From, once again: Take Care of Freedom and the Truth Will Care of Itself (Conversations w/ Rorty :

“Q: After the collapse of communism, do you see any new trend emerging, something that would constitute a political basis for the coming century?

RR: Just ordinary liberal democracy is all the ideology anybody needs. Yet, liberal democracy works in times of economic prosperity and doesn’t in times of economic insecurity and, since I think we’re entering a time of economic insecurity, I don’t have much faith that we can keep liberal democracy going. But that’s not for lack of ideas, that’s for lack of money. When there is prosperity, there is not that much distance between the people and the intellectuals –the liberal democratic liberals. When things are bad, then you get cults, fundamentalists, churches, fascist movements, all kinds of weird things.”

Now I would first note how prescient this is, given that the interview occurred in 1997. But what I mainly want to note here is the validation and promise I take for myself in this, being self taught as concerns philosophy. And this is not to blow my own horn or engage in the reverse snobbery of acting as if being self taught somehow gives me an advantage over formally trained pursuants of understanding. And I’ve thought a lot about this. My conclusion was that both have advantages.
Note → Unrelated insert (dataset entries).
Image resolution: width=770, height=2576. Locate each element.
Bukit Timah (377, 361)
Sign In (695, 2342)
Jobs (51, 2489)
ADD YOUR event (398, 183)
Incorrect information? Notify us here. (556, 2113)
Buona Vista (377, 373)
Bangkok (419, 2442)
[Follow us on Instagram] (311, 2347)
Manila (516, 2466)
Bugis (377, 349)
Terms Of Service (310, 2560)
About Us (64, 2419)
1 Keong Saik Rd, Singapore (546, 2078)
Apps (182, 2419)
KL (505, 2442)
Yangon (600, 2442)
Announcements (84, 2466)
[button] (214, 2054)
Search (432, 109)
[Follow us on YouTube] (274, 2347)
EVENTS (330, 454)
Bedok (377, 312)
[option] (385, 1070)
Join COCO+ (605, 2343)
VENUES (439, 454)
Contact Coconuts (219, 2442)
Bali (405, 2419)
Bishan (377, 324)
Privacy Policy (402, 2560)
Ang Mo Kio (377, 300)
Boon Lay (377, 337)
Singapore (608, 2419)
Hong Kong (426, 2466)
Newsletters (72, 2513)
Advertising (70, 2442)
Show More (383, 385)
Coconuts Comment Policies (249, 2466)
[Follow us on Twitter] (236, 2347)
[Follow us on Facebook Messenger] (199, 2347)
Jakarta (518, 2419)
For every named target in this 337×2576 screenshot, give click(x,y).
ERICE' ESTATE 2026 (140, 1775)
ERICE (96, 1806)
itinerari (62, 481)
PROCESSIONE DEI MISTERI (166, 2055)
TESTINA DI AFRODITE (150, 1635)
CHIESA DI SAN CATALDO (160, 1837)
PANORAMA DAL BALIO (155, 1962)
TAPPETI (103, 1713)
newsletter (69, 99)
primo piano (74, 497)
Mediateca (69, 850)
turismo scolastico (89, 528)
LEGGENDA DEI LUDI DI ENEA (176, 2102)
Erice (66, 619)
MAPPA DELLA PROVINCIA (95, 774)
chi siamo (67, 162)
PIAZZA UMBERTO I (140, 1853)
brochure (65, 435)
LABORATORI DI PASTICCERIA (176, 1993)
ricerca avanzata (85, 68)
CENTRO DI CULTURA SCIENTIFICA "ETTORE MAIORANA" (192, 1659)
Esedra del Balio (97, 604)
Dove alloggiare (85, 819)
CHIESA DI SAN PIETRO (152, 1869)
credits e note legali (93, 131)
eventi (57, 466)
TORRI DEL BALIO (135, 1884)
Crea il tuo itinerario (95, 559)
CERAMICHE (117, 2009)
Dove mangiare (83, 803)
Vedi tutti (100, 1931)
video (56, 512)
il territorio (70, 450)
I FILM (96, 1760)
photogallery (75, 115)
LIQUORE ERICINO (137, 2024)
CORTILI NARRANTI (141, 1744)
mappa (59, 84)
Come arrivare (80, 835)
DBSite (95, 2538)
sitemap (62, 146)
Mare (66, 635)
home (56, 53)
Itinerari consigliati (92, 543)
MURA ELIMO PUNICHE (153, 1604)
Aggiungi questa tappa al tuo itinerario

And keep in mind that, once I realized I had an interest in knowledge, not being formally trained was not a choice on my part. Being self taught tends to be more efficient as concerns the task at hand in that the individual is free to pursue knowledge relevant to their personal goal. Think here of Einstein’s relationship to mathematics in that he posed certain problems to himself and sought out the mathematics that were directly relevant –that is as compared to a university curriculum which forces you to learn a lot of mathematics that may or may not be relevant to what an individual wants do. But the other side of this is that you never know what knowledge you will need. And in this sense, a formal education has a decided advantage.

Plus that, things like philosophy, art, poetry, etc., are basically industries with corporate hierarchies that you have to work your way up like any other pursuit you might go into. It’s why most people you see getting published or finding success tend to have some kind of degree behind them. This is why, for instance, I have had to consolidate myself with the possibility that I will, for all my commitment to what I am doing (I’ve basically turned it into a religious practice), I will not likely achieve anything through the mainstream mechanisms.

But here’s where the coin flips back to me. As the mechanisms that Rorty describes kick in (as intellectuals distance themselves from the people via the corporate owned universities( it may well come down to self taught guys (and gals (like me to (through the resonance and seduction that cosmopolitan intellects can’t offer (to articulate the experiences of and mobilize those who feel alienated by all this. And I would note here the parallel with the possibility that as corporate funding and the tyranny of functional drives the humanities out of the universities, the humanities may well have to turn to workshops which will create access to our cultural pool for those of lesser means. We may well see the irony of the corporate culture creating its own worst enemy: an underground.